Анатомия бездуховности. (страницы 127-129)

(Валерий Турицын)
страница 127

Можно, сохранив, разумеется, детально продуманный меланхолический рисунок роли, попробовать покорить Мардж.

Мардж... Может быть, с ней в этом замысловатом, нестандартном треугольнике связано что-то хорошее, чистое, настоящее?

Поначалу кажется, что это именно так. В ней как будто не умерли истинно человеческие чувства. Молодая женщина, похоже, глубоко любит Филиппа, несмотря на его грубое и циничное обращение с ней. Вроде бы искренне сочувствует Тому, которого Филипп прямотаки травит. В Италии её привлекает не праздная ночная жизнь, а культура эпохи Возрождения. Символично, не так ли? Мардж изучает творчество великого фра Анджелико. Её комнату, стилизованную под Ренессанс, украшают старинные гравюры и картины с мадоннами. Даже любовная песня, адресованная Филиппу, — из той, далёкой эпохи.

Наши симпатии завоёваны Мардж достаточно прочно. Критики, склонные к аналитическим опосредованиям, уже, вероятно, продумывали во время просмотра романтическую концепцию образа, что-то вроде: прекрасную, одухотворённую женщину, любящую, страдающую, сочувствующую страданиям других, страшит наш прозаический жестокий век, и она пытается с головой уйти в вечно живое искусство Возрождения. Ан нет! Всё далеко не так.

Любила ли Мардж Филиппа? Очень сомнительно. Стоит Рипли положить ей руки на плечи, как она замирает. Не от потрясения, не от гнева, не от внезапно вспыхнувшей страсти, наконец. Отчего же?
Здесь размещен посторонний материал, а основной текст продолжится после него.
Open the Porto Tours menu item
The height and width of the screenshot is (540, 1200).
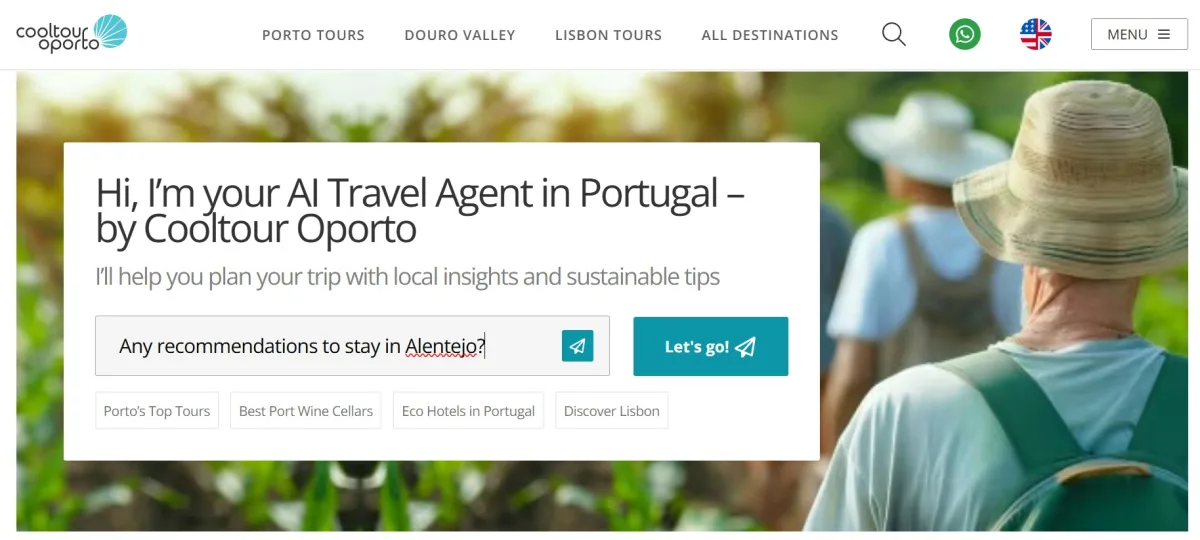313,35
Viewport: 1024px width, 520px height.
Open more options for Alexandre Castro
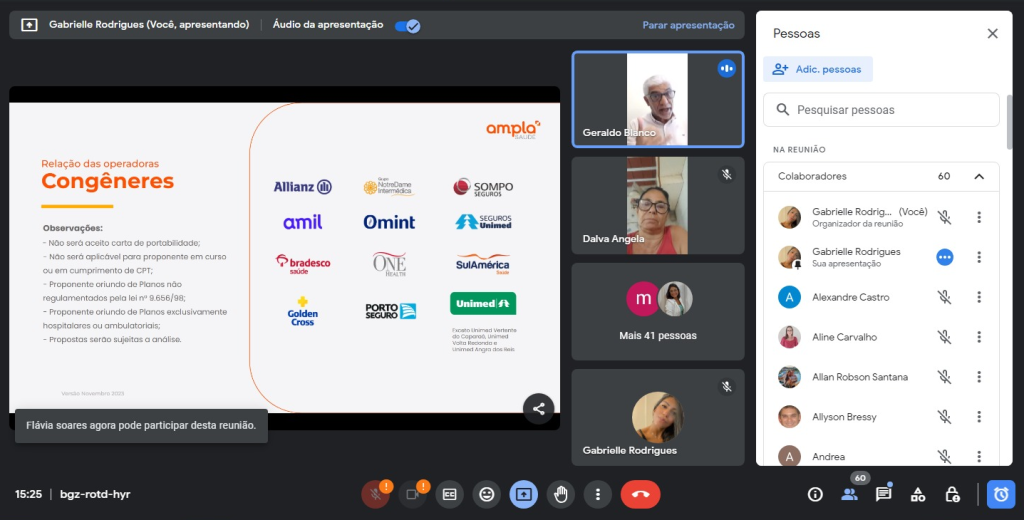point(979,297)
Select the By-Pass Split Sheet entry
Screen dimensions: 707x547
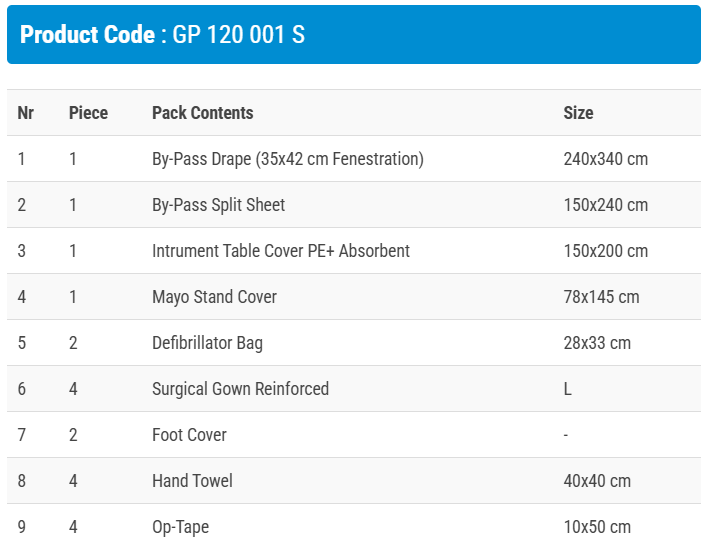(218, 205)
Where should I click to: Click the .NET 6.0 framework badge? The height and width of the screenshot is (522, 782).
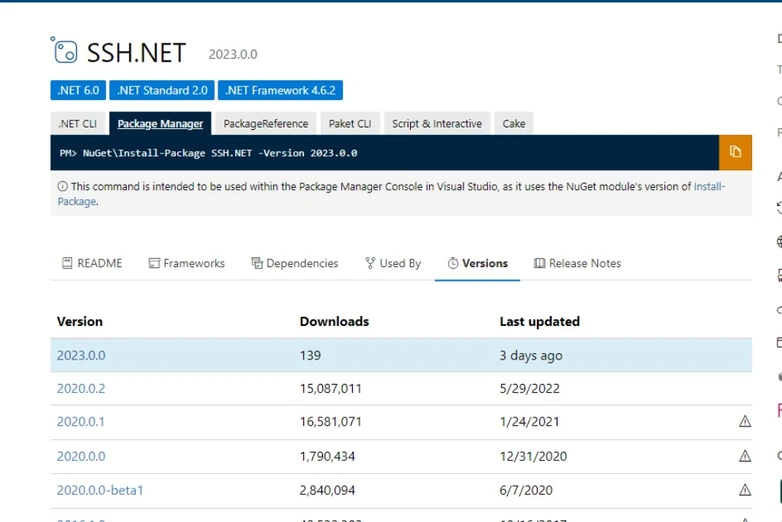[x=78, y=90]
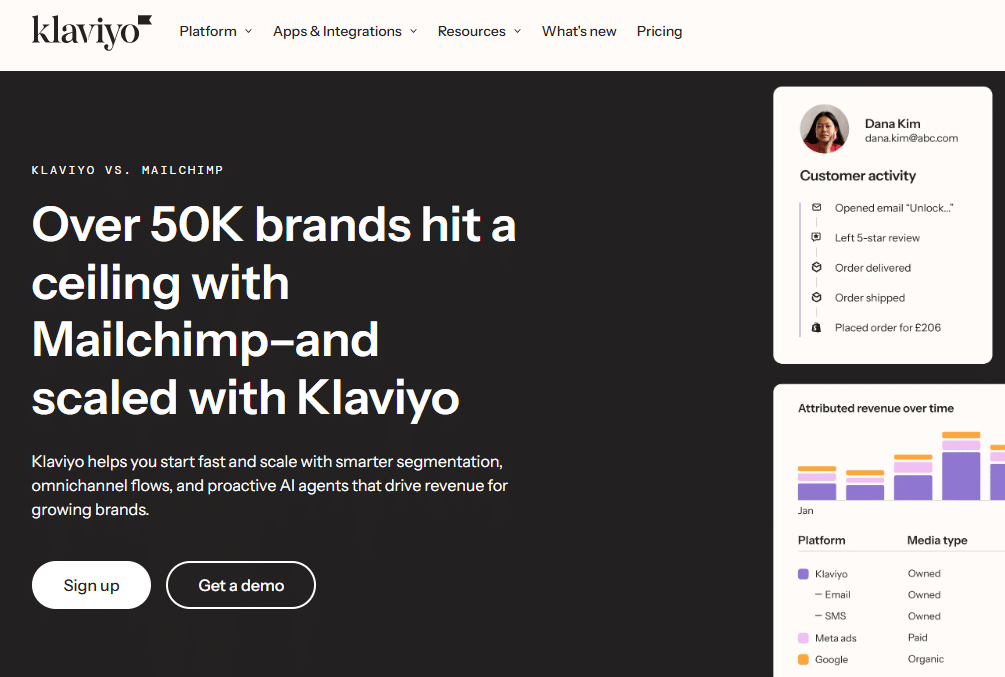Select the review bubble icon next to "Left 5-star review"
This screenshot has height=677, width=1005.
(x=816, y=237)
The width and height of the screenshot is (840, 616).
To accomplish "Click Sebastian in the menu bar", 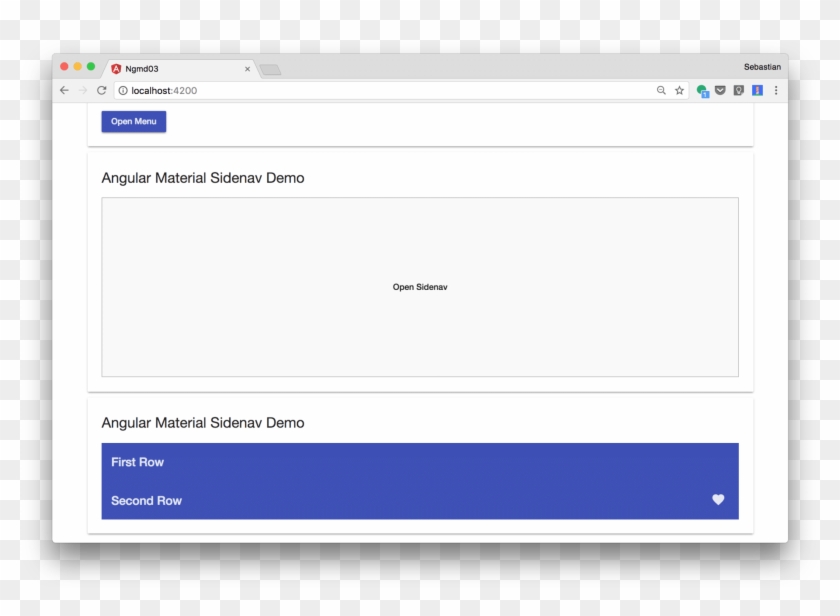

Да просто так «надо». Короткий кивок на дверь вошедшей с завтраком служанке означает не что иное, как «не мешай деловому разговору». Чувство к Филиппу оказалось картонным, как и сама Мардж.
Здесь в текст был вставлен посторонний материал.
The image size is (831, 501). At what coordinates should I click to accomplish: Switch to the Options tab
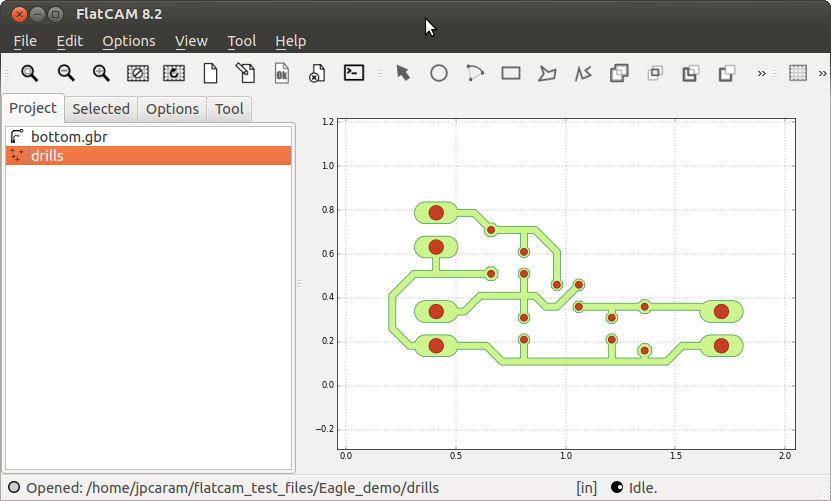(x=172, y=109)
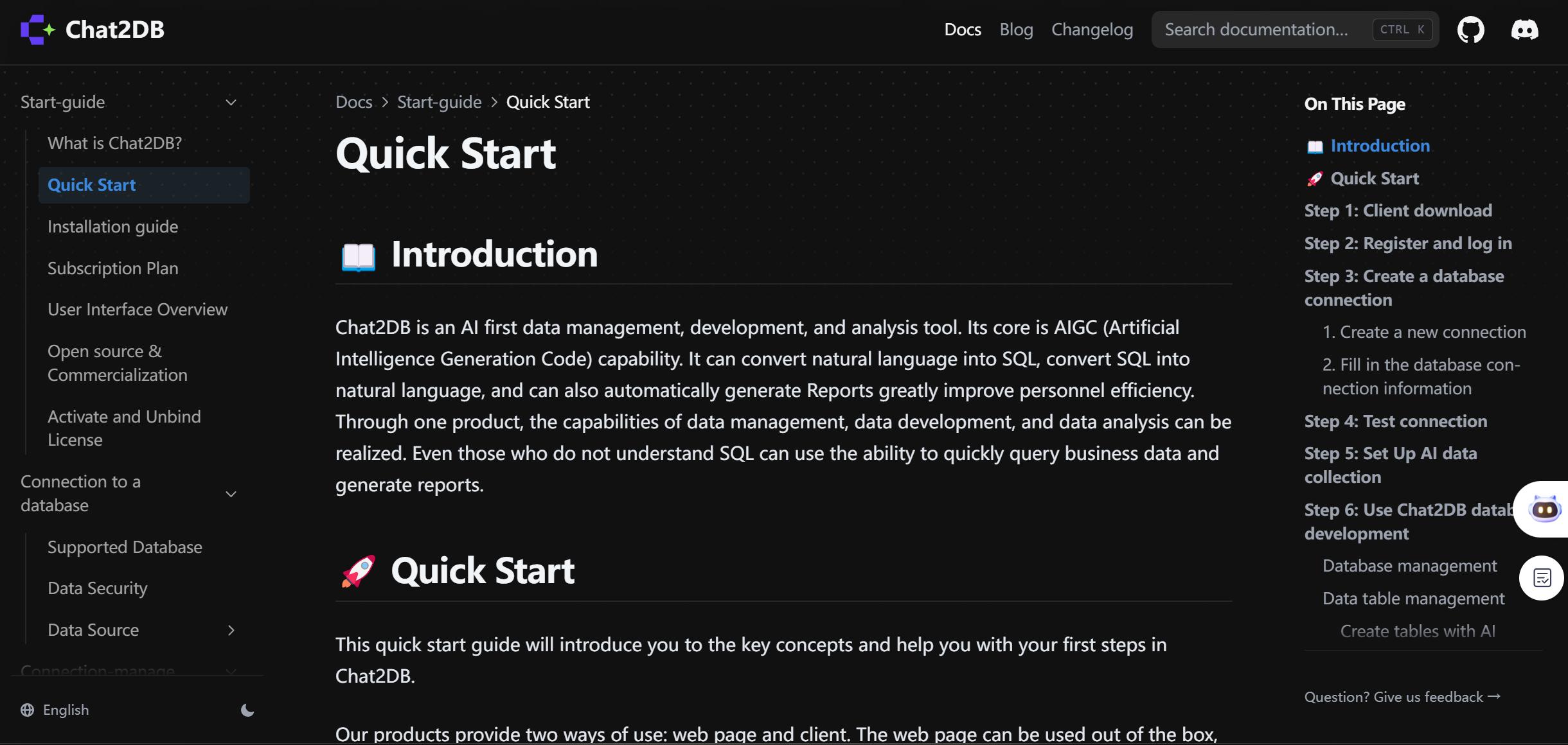Click the book icon beside Introduction heading
1568x745 pixels.
358,256
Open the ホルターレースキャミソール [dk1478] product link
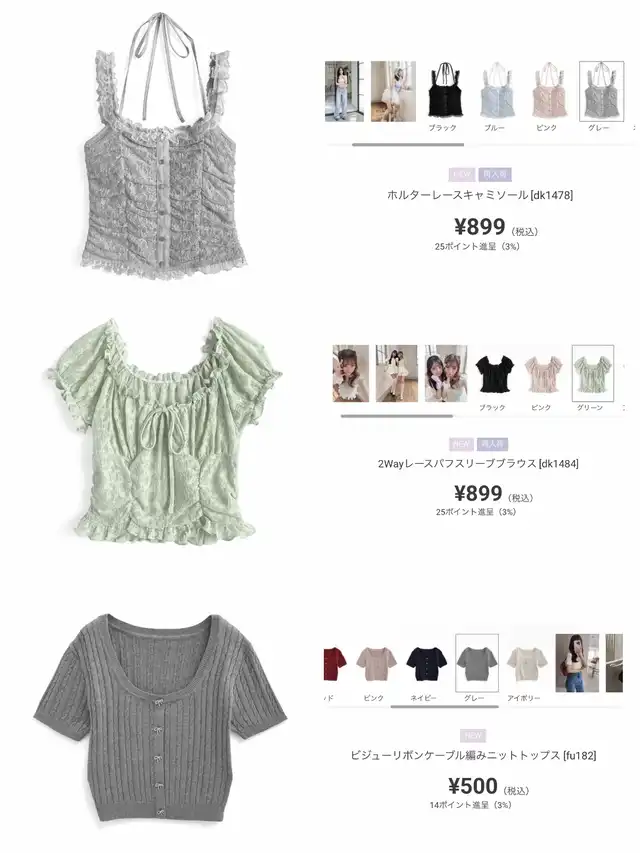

Звучат «волшебные» слова: «Том, останься», наш герой протягивает Мардж гитару и настойчиво, почти повелительно требует: «Играй для меня. Играй...» И она будет играть для него и петь ту же старинную песню любви, что пела в начале фильма Филиппу. Не всё ли равно? К тому же — так «надо».

страница 128

К этой композиции Том Рипли стремился давно. Процесс всесторонней замены Филиппа можно считать завершённым. Тень стала господином.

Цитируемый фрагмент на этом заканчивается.